Task to carry out:
Look in the data below for the line that contains "Where should I click to: Open the zero". Copy that line and the remaining lines exactly.

(Pixel coordinate grounding data)
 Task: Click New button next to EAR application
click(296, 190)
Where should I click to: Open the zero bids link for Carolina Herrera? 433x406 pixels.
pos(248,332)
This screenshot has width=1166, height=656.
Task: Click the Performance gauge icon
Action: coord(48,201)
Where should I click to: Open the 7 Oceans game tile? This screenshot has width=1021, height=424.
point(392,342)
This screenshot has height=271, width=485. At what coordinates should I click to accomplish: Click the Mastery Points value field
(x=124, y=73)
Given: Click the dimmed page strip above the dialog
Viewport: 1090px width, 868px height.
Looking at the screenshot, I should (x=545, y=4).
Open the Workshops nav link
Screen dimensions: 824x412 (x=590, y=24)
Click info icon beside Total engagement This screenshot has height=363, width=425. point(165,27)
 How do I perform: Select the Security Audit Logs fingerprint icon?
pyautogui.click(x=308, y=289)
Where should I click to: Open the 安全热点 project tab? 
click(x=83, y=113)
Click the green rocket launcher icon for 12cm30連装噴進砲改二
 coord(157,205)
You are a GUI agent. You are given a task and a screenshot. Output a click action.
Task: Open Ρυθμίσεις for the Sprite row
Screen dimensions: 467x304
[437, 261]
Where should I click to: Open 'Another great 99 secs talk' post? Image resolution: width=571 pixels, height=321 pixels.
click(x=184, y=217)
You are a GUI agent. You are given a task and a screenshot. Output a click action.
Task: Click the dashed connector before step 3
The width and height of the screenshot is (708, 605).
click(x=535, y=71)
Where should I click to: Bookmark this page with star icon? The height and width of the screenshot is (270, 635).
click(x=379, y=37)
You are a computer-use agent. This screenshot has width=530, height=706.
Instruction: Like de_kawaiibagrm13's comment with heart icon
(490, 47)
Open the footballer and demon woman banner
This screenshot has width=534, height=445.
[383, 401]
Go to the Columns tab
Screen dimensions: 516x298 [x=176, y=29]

Exercise solution:
Where should I click to: Open the zero bids link for Carolina Herrera? 433x406 pixels.
pos(248,332)
This screenshot has width=1166, height=656.
Task: Click the Performance gauge icon
Action: coord(48,201)
Where should I click to: Open the 7 Oceans game tile? This screenshot has width=1021, height=424.
point(392,342)
This screenshot has height=271, width=485. At what coordinates should I click to accomplish: Click the Mastery Points value field
(x=124, y=73)
Given: Click the dimmed page strip above the dialog
Viewport: 1090px width, 868px height.
Looking at the screenshot, I should (x=545, y=4).
Open the Workshops nav link
Screen dimensions: 824x412 (x=590, y=24)
Click info icon beside Total engagement This screenshot has height=363, width=425. point(165,27)
 How do I perform: Select the Security Audit Logs fingerprint icon?
pyautogui.click(x=308, y=289)
Where should I click to: Open the 安全热点 project tab? 
click(x=83, y=113)
Click the green rocket launcher icon for 12cm30連装噴進砲改二
 coord(157,205)
You are a GUI agent. You are given a task and a screenshot. Output a click action.
Task: Open Ρυθμίσεις for the Sprite row
Screen dimensions: 467x304
[437, 261]
Where should I click to: Open 'Another great 99 secs talk' post? Image resolution: width=571 pixels, height=321 pixels.
click(x=184, y=217)
You are a GUI agent. You are given a task and a screenshot. Output a click action.
Task: Click the dashed connector before step 3
The width and height of the screenshot is (708, 605).
click(x=535, y=71)
Where should I click to: Bookmark this page with star icon? The height and width of the screenshot is (270, 635).
click(x=379, y=37)
You are a computer-use agent. This screenshot has width=530, height=706.
Instruction: Like de_kawaiibagrm13's comment with heart icon
(490, 47)
Open the footballer and demon woman banner
This screenshot has width=534, height=445.
[383, 401]
Go to the Columns tab
Screen dimensions: 516x298 [x=176, y=29]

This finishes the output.